SUPPLIED MATERIAL Start Marker

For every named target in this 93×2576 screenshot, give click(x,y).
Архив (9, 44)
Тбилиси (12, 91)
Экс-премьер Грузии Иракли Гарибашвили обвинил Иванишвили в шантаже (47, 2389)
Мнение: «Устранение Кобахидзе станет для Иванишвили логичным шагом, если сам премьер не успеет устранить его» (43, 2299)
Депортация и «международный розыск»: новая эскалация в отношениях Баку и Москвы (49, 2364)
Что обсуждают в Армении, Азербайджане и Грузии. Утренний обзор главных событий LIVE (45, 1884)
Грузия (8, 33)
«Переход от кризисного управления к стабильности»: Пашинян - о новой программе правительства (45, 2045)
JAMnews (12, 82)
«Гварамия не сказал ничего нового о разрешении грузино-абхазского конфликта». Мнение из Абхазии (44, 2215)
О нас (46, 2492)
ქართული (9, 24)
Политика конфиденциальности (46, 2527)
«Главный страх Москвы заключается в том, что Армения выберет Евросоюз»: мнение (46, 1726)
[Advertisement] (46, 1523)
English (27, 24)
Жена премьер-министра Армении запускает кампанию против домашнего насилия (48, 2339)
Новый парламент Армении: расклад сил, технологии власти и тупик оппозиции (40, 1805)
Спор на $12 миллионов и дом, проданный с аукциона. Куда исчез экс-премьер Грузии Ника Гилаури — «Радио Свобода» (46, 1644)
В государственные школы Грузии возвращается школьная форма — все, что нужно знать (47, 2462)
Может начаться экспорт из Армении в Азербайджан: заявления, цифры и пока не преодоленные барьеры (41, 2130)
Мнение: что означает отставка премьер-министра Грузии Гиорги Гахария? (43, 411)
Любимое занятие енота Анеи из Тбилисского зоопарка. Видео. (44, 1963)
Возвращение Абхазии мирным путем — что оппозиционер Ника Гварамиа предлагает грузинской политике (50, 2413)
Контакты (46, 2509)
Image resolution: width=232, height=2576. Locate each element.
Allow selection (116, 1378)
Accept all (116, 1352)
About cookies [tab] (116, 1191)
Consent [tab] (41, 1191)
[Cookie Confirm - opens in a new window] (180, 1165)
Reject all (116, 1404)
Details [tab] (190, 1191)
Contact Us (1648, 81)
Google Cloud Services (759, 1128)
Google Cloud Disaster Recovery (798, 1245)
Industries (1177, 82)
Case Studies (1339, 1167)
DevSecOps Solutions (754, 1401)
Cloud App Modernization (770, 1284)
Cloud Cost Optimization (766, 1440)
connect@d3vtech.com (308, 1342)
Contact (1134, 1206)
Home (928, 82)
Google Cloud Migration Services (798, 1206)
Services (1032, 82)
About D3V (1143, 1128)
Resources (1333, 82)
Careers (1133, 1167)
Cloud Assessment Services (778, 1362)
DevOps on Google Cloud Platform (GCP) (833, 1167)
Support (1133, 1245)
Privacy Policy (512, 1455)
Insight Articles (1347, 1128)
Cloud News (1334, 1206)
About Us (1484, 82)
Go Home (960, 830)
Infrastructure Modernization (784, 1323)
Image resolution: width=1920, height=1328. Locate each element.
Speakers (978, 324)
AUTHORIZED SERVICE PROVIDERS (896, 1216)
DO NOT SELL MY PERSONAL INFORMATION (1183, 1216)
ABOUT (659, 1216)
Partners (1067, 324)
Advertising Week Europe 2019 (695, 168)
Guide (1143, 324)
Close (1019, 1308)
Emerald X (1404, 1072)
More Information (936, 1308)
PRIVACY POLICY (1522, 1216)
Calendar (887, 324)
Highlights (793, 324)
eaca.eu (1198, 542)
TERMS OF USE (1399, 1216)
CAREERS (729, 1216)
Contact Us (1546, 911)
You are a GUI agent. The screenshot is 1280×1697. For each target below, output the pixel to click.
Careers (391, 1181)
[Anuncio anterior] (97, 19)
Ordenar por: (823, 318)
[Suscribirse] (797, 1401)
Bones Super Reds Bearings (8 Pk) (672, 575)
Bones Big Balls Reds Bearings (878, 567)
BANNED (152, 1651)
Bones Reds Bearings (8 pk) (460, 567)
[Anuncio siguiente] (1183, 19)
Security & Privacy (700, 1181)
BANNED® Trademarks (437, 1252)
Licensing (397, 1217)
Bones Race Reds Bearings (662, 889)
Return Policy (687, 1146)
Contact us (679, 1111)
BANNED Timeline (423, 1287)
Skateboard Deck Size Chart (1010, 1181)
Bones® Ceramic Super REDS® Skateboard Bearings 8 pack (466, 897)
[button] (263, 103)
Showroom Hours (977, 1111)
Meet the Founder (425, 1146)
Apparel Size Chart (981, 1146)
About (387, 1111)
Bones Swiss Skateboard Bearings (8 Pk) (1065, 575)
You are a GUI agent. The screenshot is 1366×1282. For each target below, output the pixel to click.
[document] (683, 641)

SUPPLIED MATERIAL End Marker

(WORK TASK)
Return a faithful copy of all the records above.

(OUTPUT BELOW)
For every named target in this 93×2576 screenshot, give click(x,y).
Архив (9, 44)
Тбилиси (12, 91)
Экс-премьер Грузии Иракли Гарибашвили обвинил Иванишвили в шантаже (47, 2389)
Мнение: «Устранение Кобахидзе станет для Иванишвили логичным шагом, если сам премьер не успеет устранить его» (43, 2299)
Депортация и «международный розыск»: новая эскалация в отношениях Баку и Москвы (49, 2364)
Что обсуждают в Армении, Азербайджане и Грузии. Утренний обзор главных событий LIVE (45, 1884)
Грузия (8, 33)
«Переход от кризисного управления к стабильности»: Пашинян - о новой программе правительства (45, 2045)
JAMnews (12, 82)
«Гварамия не сказал ничего нового о разрешении грузино-абхазского конфликта». Мнение из Абхазии (44, 2215)
О нас (46, 2492)
ქართული (9, 24)
Политика конфиденциальности (46, 2527)
«Главный страх Москвы заключается в том, что Армения выберет Евросоюз»: мнение (46, 1726)
[Advertisement] (46, 1523)
English (27, 24)
Жена премьер-министра Армении запускает кампанию против домашнего насилия (48, 2339)
Новый парламент Армении: расклад сил, технологии власти и тупик оппозиции (40, 1805)
Спор на $12 миллионов и дом, проданный с аукциона. Куда исчез экс-премьер Грузии Ника Гилаури — «Радио Свобода» (46, 1644)
В государственные школы Грузии возвращается школьная форма — все, что нужно знать (47, 2462)
Может начаться экспорт из Армении в Азербайджан: заявления, цифры и пока не преодоленные барьеры (41, 2130)
Мнение: что означает отставка премьер-министра Грузии Гиорги Гахария? (43, 411)
Любимое занятие енота Анеи из Тбилисского зоопарка. Видео. (44, 1963)
Возвращение Абхазии мирным путем — что оппозиционер Ника Гварамиа предлагает грузинской политике (50, 2413)
Контакты (46, 2509)
Image resolution: width=232, height=2576. Locate each element.
Allow selection (116, 1378)
Accept all (116, 1352)
About cookies [tab] (116, 1191)
Consent [tab] (41, 1191)
[Cookie Confirm - opens in a new window] (180, 1165)
Reject all (116, 1404)
Details [tab] (190, 1191)
Contact Us (1648, 81)
Google Cloud Services (759, 1128)
Google Cloud Disaster Recovery (798, 1245)
Industries (1177, 82)
Case Studies (1339, 1167)
DevSecOps Solutions (754, 1401)
Cloud App Modernization (770, 1284)
Cloud Cost Optimization (766, 1440)
connect@d3vtech.com (308, 1342)
Contact (1134, 1206)
Home (928, 82)
Google Cloud Migration Services (798, 1206)
Services (1032, 82)
About D3V (1143, 1128)
Resources (1333, 82)
Careers (1133, 1167)
Cloud Assessment Services (778, 1362)
DevOps on Google Cloud Platform (GCP) (833, 1167)
Support (1133, 1245)
Privacy Policy (512, 1455)
Insight Articles (1347, 1128)
Cloud News (1334, 1206)
About Us (1484, 82)
Go Home (960, 830)
Infrastructure Modernization (784, 1323)
Image resolution: width=1920, height=1328. Locate each element.
Speakers (978, 324)
AUTHORIZED SERVICE PROVIDERS (896, 1216)
DO NOT SELL MY PERSONAL INFORMATION (1183, 1216)
ABOUT (659, 1216)
Partners (1067, 324)
Advertising Week Europe 2019 (695, 168)
Guide (1143, 324)
Close (1019, 1308)
Emerald X (1404, 1072)
More Information (936, 1308)
PRIVACY POLICY (1522, 1216)
Calendar (887, 324)
Highlights (793, 324)
eaca.eu (1198, 542)
TERMS OF USE (1399, 1216)
CAREERS (729, 1216)
Contact Us (1546, 911)
You are a GUI agent. The screenshot is 1280×1697. For each target below, output the pixel to click.
Careers (391, 1181)
[Anuncio anterior] (97, 19)
Ordenar por: (823, 318)
[Suscribirse] (797, 1401)
Bones Super Reds Bearings (8 Pk) (672, 575)
Bones Big Balls Reds Bearings (878, 567)
BANNED (152, 1651)
Bones Reds Bearings (8 pk) (460, 567)
[Anuncio siguiente] (1183, 19)
Security & Privacy (700, 1181)
BANNED® Trademarks (437, 1252)
Licensing (397, 1217)
Bones Race Reds Bearings (662, 889)
Return Policy (687, 1146)
Contact us (679, 1111)
BANNED Timeline (423, 1287)
Skateboard Deck Size Chart (1010, 1181)
Bones® Ceramic Super REDS® Skateboard Bearings 8 pack (466, 897)
[button] (263, 103)
Showroom Hours (977, 1111)
Meet the Founder (425, 1146)
Apparel Size Chart (981, 1146)
About (387, 1111)
Bones Swiss Skateboard Bearings (8 Pk) (1065, 575)
You are a GUI agent. The screenshot is 1366×1282. For each target below, output the pixel to click.
[document] (683, 641)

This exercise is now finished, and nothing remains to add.